Store each customer's key encrypted at rest (your existing secrets/Fernet pattern is a fine fit), and attribute usage per customer using the inline usage on each call — you already know which key you used.

Credit balance and spend caps are account-level, shared across all your keys — they are not per-key today. If you need a hard spend ceiling per customer, enforce it in your own meter, or run separate Conduix accounts. For programmatic sub-accounts with isolated balances, talk to sales@conduix.ai.

Trust & compliance

What a security review will look for, and where it lives:

PII governance
Detect, redact, or tokenize PII before it reaches a provider — see Governance
Audit trail
Every call logged; readable via /v1/account/audit
Region pinning
Constrain routing to a data-residency region
Data processing
See the DPA
Security review
DPA, BAA, or vendor-review requests → security@conduix.ai

Integration FAQ

Is Conduix a true OpenAI drop-in?

Yes. POST /v1/chat/completions with a Bearer key, the same request and response shapes, SSE streaming, and OpenAI-style error codes. Most integrations change only the base URL and the API key.

Is there an official SDK?

Yes — the conduix Python package (a thin OpenAI subclass with the base URL built in) and @conduix/mcp-server for AI agents — both in the "Official SDKs & tooling" section above. TypeScript users can point the OpenAI npm SDK at Conduix today.

What model name do I send?

The provider-native id (e.g. gpt-4o, claude-sonnet-4-20250514, gemini-2.5-pro). There's no provider/model prefix. Fetch the live list from GET /v1/models.

Does the response tell me what the call cost?

Token counts, yes — inline in usage. The charged credit amount is reported via /v1/account/usage and /v1/account/audit (keyed by the x-conduix-request-id header), which are eventually consistent. Compute cost at call time from the model price for a synchronous number.

Can I set a spend cap per one of my customers?

Spend caps and the credit balance are account-level today, not per-key. Per key you get rate limits, model allowlists, and PII policy. For a hard per-customer ceiling, enforce it in your own meter or use separate accounts — and contact sales for programmatic sub-accounts.

Can I create a separate sub-account per customer?

Each Conduix account (organization) has its own balance and spend caps. The standard multi-tenant pattern is one scoped API key per customer under a single account. Isolated per-customer balances require separate accounts today; sales@conduix.ai can scope a reseller arrangement.

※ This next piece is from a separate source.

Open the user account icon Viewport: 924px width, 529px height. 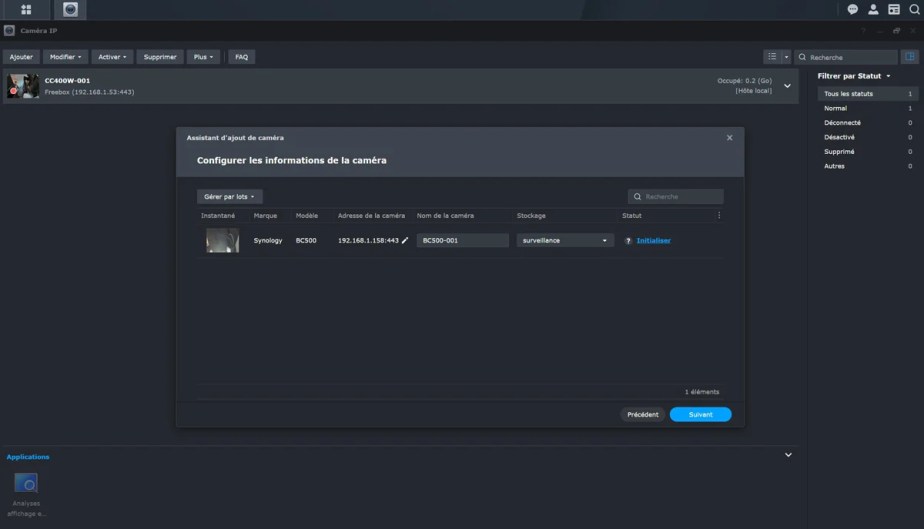pos(873,10)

How do I test without being billed?

Use a cx_test_… key. It exercises the full routing, governance, and response path but never charges credits — ideal for CI.

Does a provider fallback change my integration?

No. The response shape is identical and the model field echoes what you requested. Inspect x-conduix-fallback and x-conduix-model-served if you want to know which upstream actually served the call.

What happens when credits run out or a cap is hit?

The call is rejected with a 402 / insufficient_quota error before any provider is billed — distinguishable from a bad request, so you can surface a clean "top up" prompt to your user.